Collect all lines containing the word "agent" from the data.

**GIVEN RECORDS**:
-- Opening Marker --

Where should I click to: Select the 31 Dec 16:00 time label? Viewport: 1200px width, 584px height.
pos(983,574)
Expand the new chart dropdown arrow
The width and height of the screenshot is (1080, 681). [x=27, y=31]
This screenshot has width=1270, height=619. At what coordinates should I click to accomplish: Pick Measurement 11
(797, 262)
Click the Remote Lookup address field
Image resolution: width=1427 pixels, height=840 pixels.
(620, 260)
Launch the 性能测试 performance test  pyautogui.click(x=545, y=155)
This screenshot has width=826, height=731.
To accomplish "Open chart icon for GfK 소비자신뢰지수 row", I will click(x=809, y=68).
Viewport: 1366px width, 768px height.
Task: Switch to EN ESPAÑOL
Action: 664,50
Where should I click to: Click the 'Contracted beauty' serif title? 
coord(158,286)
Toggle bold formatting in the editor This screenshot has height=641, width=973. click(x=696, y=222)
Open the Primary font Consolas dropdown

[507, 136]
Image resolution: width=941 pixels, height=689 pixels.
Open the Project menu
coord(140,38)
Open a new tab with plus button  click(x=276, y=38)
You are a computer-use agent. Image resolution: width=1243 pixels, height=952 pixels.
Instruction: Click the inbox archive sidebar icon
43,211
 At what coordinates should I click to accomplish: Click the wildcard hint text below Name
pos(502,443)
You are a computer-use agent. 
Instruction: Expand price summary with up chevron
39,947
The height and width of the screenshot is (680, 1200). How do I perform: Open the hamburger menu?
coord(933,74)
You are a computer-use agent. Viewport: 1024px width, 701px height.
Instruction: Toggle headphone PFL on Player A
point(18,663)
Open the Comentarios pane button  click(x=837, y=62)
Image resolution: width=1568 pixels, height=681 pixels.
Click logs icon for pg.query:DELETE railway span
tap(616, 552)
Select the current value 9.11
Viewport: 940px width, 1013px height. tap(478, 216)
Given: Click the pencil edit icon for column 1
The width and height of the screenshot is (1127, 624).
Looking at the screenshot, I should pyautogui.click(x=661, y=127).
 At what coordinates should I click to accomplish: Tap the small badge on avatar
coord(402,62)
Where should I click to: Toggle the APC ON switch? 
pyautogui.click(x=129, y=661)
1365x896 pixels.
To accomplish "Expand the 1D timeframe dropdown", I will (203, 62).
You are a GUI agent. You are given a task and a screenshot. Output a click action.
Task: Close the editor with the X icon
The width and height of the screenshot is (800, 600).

-- Closing Marker --

**FINAL ANSWER**:
You are a computer-use agent. Image resolution: width=1243 pixels, height=952 pixels.
You are a computer-use agent. 
You are a computer-use agent. Viewport: 1024px width, 701px height.
You are a GUI agent. You are given a task and a screenshot. Output a click action.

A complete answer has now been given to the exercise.